Input for this task Start Marker

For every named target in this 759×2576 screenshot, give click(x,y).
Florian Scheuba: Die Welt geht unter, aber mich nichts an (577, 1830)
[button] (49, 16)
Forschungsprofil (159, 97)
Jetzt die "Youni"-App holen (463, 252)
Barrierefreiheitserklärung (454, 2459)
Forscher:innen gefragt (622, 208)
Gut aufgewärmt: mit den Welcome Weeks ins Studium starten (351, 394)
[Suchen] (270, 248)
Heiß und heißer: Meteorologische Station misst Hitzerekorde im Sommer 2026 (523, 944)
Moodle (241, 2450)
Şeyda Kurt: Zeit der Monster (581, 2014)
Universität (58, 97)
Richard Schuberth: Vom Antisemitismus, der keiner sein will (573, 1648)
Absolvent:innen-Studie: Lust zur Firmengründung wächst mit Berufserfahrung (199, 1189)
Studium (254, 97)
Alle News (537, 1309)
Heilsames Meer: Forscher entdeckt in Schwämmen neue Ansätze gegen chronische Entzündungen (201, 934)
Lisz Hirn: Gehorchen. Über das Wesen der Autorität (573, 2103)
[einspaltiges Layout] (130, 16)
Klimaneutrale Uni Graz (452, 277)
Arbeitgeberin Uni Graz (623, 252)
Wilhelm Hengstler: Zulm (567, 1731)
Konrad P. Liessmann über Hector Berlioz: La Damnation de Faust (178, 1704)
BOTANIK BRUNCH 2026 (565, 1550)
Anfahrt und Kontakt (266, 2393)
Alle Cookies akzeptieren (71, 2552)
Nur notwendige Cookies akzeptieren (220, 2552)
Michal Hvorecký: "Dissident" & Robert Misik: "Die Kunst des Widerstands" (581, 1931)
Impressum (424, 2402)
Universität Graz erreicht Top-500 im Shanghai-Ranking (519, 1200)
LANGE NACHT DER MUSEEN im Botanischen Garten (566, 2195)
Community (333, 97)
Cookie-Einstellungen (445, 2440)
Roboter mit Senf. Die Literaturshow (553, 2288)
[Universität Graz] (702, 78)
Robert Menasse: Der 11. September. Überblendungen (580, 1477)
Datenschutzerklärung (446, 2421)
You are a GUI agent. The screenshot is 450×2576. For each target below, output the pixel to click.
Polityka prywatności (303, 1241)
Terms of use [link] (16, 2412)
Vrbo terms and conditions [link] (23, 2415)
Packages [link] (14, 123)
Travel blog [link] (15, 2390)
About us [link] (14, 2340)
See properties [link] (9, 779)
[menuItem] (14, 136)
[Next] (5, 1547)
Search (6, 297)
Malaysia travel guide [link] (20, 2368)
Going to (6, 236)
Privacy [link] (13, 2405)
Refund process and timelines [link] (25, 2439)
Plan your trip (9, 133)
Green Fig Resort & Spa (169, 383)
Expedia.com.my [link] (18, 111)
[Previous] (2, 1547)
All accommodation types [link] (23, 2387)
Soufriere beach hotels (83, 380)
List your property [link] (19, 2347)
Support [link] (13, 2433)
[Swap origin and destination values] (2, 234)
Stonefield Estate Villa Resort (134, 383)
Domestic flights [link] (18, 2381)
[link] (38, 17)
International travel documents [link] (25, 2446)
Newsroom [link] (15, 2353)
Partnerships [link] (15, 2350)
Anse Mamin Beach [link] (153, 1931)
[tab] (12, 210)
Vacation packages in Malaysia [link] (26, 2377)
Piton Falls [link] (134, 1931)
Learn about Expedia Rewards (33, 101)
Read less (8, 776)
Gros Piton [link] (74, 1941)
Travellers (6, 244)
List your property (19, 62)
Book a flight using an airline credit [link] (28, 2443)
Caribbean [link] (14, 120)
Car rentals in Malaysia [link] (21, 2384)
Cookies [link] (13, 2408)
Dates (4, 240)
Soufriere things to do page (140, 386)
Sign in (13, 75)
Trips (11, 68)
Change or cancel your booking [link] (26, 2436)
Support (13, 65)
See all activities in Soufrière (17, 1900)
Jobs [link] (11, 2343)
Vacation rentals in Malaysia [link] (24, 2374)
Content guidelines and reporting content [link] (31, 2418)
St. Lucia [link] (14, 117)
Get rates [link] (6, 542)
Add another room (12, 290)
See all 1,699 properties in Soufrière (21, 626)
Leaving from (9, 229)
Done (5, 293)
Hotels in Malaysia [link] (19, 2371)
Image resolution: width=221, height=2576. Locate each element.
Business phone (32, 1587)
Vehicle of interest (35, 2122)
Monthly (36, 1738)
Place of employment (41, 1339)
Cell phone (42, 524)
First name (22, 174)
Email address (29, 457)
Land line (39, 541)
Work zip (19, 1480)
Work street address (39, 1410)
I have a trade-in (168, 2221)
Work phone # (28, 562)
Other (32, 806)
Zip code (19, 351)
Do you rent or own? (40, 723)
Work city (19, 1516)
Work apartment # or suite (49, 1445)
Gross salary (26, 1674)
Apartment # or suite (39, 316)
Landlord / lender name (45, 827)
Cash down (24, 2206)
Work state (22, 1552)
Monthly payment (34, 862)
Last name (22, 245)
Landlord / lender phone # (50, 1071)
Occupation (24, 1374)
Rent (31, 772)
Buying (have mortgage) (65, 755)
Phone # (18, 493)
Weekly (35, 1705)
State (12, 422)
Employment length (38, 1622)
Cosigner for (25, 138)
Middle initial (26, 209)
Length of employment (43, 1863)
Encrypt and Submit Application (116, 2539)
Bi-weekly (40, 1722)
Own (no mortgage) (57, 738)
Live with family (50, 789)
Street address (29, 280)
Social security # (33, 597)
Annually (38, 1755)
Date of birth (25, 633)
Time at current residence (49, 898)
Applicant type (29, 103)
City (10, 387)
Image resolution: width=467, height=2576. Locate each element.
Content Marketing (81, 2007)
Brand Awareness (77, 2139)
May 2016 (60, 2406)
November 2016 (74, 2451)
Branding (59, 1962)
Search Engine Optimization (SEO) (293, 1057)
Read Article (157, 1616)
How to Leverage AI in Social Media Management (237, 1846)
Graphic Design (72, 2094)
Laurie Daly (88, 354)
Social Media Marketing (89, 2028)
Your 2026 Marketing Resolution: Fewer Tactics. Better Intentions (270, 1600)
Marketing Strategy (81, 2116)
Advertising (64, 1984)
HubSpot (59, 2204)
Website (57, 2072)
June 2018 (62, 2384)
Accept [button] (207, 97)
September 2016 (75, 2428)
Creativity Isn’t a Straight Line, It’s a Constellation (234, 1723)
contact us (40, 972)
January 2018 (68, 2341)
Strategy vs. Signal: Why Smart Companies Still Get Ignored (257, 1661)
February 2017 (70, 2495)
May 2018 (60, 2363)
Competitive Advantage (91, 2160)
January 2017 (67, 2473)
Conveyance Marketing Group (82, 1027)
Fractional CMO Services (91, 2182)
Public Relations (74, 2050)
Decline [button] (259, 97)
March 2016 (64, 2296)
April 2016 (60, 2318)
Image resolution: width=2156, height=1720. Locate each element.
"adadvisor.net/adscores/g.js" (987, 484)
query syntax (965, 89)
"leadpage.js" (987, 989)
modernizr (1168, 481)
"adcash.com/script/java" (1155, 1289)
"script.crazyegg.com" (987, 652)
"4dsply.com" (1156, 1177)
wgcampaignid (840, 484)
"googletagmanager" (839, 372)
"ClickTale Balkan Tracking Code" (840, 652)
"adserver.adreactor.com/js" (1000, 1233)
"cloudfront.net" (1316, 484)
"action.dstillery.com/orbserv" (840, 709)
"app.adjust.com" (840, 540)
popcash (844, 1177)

Input for this task End Marker

Problem to work on:
Looking at the data above, show all lines where the word "have" occurs.

Reply to the exercise:
I have a trade-in (168, 2221)
Buying (have mortgage) (65, 755)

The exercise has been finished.